▸ WHAT THIS TASK INVOLVES: Below are the records. Restate word for word every line from the one that contains "BRANDS (148, 117)" through the final line, both included.

[Stored items]
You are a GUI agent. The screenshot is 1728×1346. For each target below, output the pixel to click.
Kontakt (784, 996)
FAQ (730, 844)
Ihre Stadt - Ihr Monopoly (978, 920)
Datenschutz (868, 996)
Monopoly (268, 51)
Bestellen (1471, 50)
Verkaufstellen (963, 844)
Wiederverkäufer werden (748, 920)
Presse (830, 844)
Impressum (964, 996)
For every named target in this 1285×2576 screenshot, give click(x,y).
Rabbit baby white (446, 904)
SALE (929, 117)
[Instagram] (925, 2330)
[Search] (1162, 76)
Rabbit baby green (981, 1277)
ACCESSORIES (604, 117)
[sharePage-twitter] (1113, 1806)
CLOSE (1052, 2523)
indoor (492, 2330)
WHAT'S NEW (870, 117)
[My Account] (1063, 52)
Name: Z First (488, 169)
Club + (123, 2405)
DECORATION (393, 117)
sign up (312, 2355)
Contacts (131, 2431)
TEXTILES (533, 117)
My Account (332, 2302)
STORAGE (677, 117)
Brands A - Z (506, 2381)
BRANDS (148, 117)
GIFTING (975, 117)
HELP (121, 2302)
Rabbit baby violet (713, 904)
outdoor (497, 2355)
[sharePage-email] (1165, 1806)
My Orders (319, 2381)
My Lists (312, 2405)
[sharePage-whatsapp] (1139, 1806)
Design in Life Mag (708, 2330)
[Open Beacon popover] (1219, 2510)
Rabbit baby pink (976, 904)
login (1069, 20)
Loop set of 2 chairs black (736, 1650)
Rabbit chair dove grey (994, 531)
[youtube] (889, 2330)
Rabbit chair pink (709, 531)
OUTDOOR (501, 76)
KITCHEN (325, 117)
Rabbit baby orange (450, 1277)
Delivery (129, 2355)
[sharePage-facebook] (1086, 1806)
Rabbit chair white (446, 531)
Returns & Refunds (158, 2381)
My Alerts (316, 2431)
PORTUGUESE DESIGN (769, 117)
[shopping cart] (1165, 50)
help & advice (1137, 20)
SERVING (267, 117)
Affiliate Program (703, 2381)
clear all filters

▸ RESULT:
BRANDS (148, 117)
GIFTING (975, 117)
HELP (121, 2302)
Rabbit baby violet (713, 904)
outdoor (497, 2355)
[sharePage-email] (1165, 1806)
My Orders (319, 2381)
My Lists (312, 2405)
[sharePage-whatsapp] (1139, 1806)
Design in Life Mag (708, 2330)
[Open Beacon popover] (1219, 2510)
Rabbit baby pink (976, 904)
login (1069, 20)
Loop set of 2 chairs black (736, 1650)
Rabbit chair dove grey (994, 531)
[youtube] (889, 2330)
Rabbit chair pink (709, 531)
OUTDOOR (501, 76)
KITCHEN (325, 117)
Rabbit baby orange (450, 1277)
Delivery (129, 2355)
[sharePage-facebook] (1086, 1806)
Rabbit chair white (446, 531)
Returns & Refunds (158, 2381)
My Alerts (316, 2431)
PORTUGUESE DESIGN (769, 117)
[shopping cart] (1165, 50)
help & advice (1137, 20)
SERVING (267, 117)
Affiliate Program (703, 2381)
clear all filters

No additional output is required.